The Meaning of "Aromaticity" in SMILES

"Aromaticity" in SMILES is primarily for cheminformatics purposes. In a cheminformatics system, we’d like to have a single representation for each molecule. The Kekule form masks the inherent uniformity of the bonds in an aromatic ring. SMILES uses a simplified definition of aromaticity that facilitates substructure and exact-structure searches, as well as Normalization and Canonicalization of SMILES.

The definition of "aromaticity" in SMILES is not intended to imply anything about the physical or chemical properties of a substance. In many or most cases, the SMILES definition of aromaticity will match the chemist’s notion of what is aromatic, but in some cases it will not.

Kekule and Aromatic Representations

Aromaticity can be represented in one of two ways in a SMILES.

In the Kekule form, using alternating single and double bonds, with uppercase symbols for the atoms.
An atomic symbol that begins with a lowercase letter is an aromatic atom, such as 'c' for aromatic carbon. When aromatic symbols are used, no bond symbols are needed.

A lowercase aromatic symbol is defined as an atom in the sp² configuration in an aromatic or anti-aromatic ring system. For example:

Depiction	SMILES	Name
	`c1ccccc1`	benzene
	`C1=CC=CC=C1`	benzene
	`c1ccc2CCCc2c1`	indane
	`C1=CC=CC(CCC2)=C12`	indane
	`c1occc1`	furan
	`C1OC=CC=1`	furan
	`c1ccc1`	cyclobutadiene
	`C1=CC=C1`	cyclobutadiene

The Kekule form is always acceptable for SMILES input. For output, the aromatic form (using lowercase letters) is preferred. The lowercase symbols eliminate the arbitrary choice of how to assign the single and double bonds, and provide a normalized form that more accurately reflects the electronic configuration.

Extended Hueckel’s Rule

THIS SECTION IS UNDER MAJOR REVISION, AND AT THIS POINT IS ONLY FOR DISCUSSION PURPOSES.

This proposed section is an attempt to simplify the rule-based system by enumerating all atom/bond configurations that are known to participate in aromatic systems.

A single, isolated ring that meets the following criteria is aromatic:

All atoms must be sp² hybridized.
The number of available "shared" π electrons must equal 4N+2 where N = 1, 2 or 3 (Huckel’s rule).

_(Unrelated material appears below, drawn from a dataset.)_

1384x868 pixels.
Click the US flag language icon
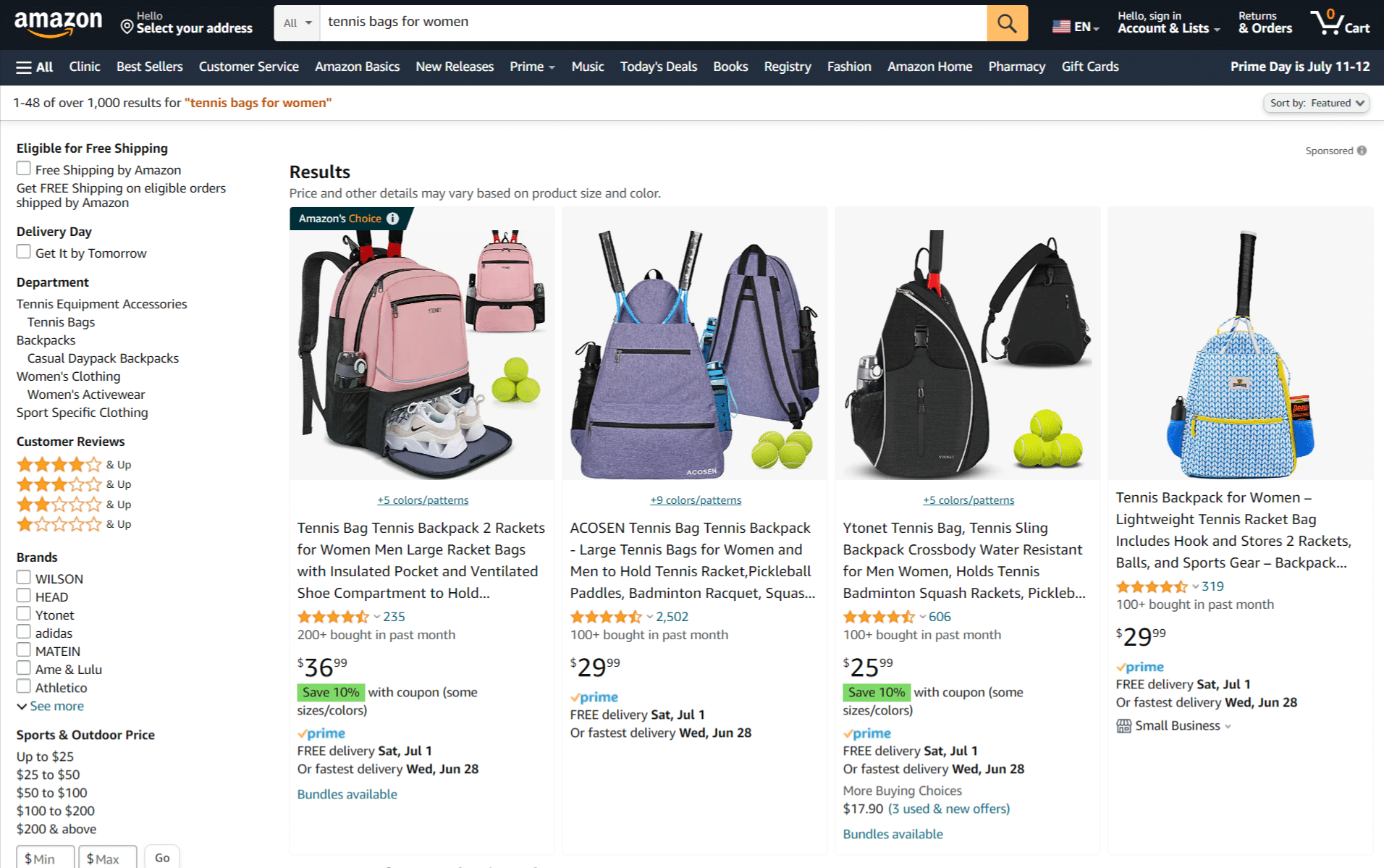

Each element that can participate in an aromatic ring is defined to have the following number of π electrons:

Configuration	π Electrons	Example
	1	`c1ccccc1`
	1	`c1ccccc1`
	1	`c1ccccc1`
	1	`c1ccccc1`
	1	`c1ccccc1`
	0-1	`c1ccccc1`
	0	`c1ccccc1`
	1	`c1ccccc1`
	1	`c1ccccc1`
	1	`c1ccccc1`
	1	`c1ccccc1`
	1	`c1ccccc1`
	1	`c1ccccc1`
	1-2	`c1ccccc1`
	1	`c1ccccc1`
	2	`c1ccccc1`
	2	`c1ccccc1`
	2	`c1ccccc1`

Aromaticity Algorithm

In an aromatic system, all of the aromatic atoms must be sp² hybridized, and the number of π electrons must meet Huckel’s 4n+2 criterion When parsing a SMILES, a parser must note the aromatic designation of each atom on input, then when the parsing is complete, the SMILES software must verify that electrons can be assigned without violating the valence rules, consistent with the sp² markings, the specified or implied hydrogens, external bonds, and charges on the atoms.

The aromatic-bond symbol ':' can be used between aromatic atoms, but it is never necessary; a bond between two aromatic atoms is assumed to be aromatic unless it is explicitly represented as a single bond '-'. However, a single bond (nonaromatic bond) between two aromatic atoms must be explicitly represented. For example:

Depiction	SMILES	Name
	`c1ccccc1-c2ccccc2`	biphenyl

Note: Some SMILES parsers interpret a lowercase letter as sp² anywhere it appears; for example, CccccC would be interpreted as CC=CC=CC. The OpenSMILES specification does not allow this interpretation unless nonstandard parsing is explicitely allowed by the user.

More about Hydrogen

Hydrogens in a SMILES can be represented in three different ways:

Method	SMILES	Name	Comments
implicit hydrogen	`C`	methane	h-count deduced from normal valence (4)
atom property	`[CH4]`	methane	h-count specified for heavy atom
explicit hydrogen	`[H]C([H])([H])[H]`	methane	hydrogens represented as normal atoms

All three forms are equivalent. However, some situations require that one form must be used:

Implicit hydrogen count may only be used for elements of the organic elements subset.
Any atom that is specified with square brackets must have its attached hydrogens explicitly represented, either as a hydrogen count or as normal atoms.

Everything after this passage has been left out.